[Information — start]

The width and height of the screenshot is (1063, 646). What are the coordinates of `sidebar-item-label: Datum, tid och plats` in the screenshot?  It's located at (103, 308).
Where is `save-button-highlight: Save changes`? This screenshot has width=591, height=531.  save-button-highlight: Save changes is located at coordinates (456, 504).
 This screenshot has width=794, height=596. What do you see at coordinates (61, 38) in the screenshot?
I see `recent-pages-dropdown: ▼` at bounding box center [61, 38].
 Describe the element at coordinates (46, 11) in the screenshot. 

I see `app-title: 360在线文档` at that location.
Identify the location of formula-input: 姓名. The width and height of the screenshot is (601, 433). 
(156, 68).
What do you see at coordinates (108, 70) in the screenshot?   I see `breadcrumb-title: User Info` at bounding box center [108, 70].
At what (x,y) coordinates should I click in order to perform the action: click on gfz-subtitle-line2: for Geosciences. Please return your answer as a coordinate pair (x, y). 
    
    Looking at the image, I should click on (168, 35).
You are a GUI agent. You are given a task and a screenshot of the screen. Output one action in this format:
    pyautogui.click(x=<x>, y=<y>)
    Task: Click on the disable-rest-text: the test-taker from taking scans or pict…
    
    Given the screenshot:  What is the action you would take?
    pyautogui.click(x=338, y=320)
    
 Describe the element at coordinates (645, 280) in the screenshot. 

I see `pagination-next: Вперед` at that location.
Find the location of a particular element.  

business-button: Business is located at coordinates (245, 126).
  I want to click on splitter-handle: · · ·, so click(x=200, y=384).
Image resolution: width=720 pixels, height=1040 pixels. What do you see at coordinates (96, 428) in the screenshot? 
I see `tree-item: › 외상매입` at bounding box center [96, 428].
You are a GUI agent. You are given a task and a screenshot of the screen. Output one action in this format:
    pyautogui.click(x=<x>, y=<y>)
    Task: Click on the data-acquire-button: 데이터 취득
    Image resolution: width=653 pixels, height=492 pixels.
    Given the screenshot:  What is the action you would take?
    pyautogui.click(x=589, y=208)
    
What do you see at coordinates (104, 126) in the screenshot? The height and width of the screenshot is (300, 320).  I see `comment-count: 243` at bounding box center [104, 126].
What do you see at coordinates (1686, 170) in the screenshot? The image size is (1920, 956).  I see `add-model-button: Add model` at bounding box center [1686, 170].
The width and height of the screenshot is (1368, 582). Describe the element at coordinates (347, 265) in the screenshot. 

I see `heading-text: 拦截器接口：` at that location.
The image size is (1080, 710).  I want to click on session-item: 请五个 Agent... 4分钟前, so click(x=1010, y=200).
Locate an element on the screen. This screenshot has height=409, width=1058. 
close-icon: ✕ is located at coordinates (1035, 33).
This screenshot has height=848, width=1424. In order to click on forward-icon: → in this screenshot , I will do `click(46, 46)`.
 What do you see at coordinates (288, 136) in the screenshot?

[Information — finish]

What you should do –
Reproduce the listing above word for word, keeping every line in its original order.

Answer to this exercise –
The width and height of the screenshot is (1063, 646). What are the coordinates of `sidebar-item-label: Datum, tid och plats` in the screenshot?  It's located at (103, 308).
Where is `save-button-highlight: Save changes`? This screenshot has width=591, height=531.  save-button-highlight: Save changes is located at coordinates (456, 504).
 This screenshot has width=794, height=596. What do you see at coordinates (61, 38) in the screenshot?
I see `recent-pages-dropdown: ▼` at bounding box center [61, 38].
 Describe the element at coordinates (46, 11) in the screenshot. 

I see `app-title: 360在线文档` at that location.
Identify the location of formula-input: 姓名. The width and height of the screenshot is (601, 433). 
(156, 68).
What do you see at coordinates (108, 70) in the screenshot?   I see `breadcrumb-title: User Info` at bounding box center [108, 70].
At what (x,y) coordinates should I click in order to perform the action: click on gfz-subtitle-line2: for Geosciences. Please return your answer as a coordinate pair (x, y). 
    
    Looking at the image, I should click on (168, 35).
You are a GUI agent. You are given a task and a screenshot of the screen. Output one action in this format:
    pyautogui.click(x=<x>, y=<y>)
    Task: Click on the disable-rest-text: the test-taker from taking scans or pict…
    
    Given the screenshot:  What is the action you would take?
    pyautogui.click(x=338, y=320)
    
 Describe the element at coordinates (645, 280) in the screenshot. 

I see `pagination-next: Вперед` at that location.
Find the location of a particular element.  

business-button: Business is located at coordinates (245, 126).
  I want to click on splitter-handle: · · ·, so click(x=200, y=384).
Image resolution: width=720 pixels, height=1040 pixels. What do you see at coordinates (96, 428) in the screenshot? 
I see `tree-item: › 외상매입` at bounding box center [96, 428].
You are a GUI agent. You are given a task and a screenshot of the screen. Output one action in this format:
    pyautogui.click(x=<x>, y=<y>)
    Task: Click on the data-acquire-button: 데이터 취득
    Image resolution: width=653 pixels, height=492 pixels.
    Given the screenshot:  What is the action you would take?
    pyautogui.click(x=589, y=208)
    
What do you see at coordinates (104, 126) in the screenshot? The height and width of the screenshot is (300, 320).  I see `comment-count: 243` at bounding box center [104, 126].
What do you see at coordinates (1686, 170) in the screenshot? The image size is (1920, 956).  I see `add-model-button: Add model` at bounding box center [1686, 170].
The width and height of the screenshot is (1368, 582). Describe the element at coordinates (347, 265) in the screenshot. 

I see `heading-text: 拦截器接口：` at that location.
The image size is (1080, 710).  I want to click on session-item: 请五个 Agent... 4分钟前, so click(x=1010, y=200).
Locate an element on the screen. This screenshot has height=409, width=1058. 
close-icon: ✕ is located at coordinates (1035, 33).
This screenshot has height=848, width=1424. In order to click on forward-icon: → in this screenshot , I will do `click(46, 46)`.
 What do you see at coordinates (288, 136) in the screenshot?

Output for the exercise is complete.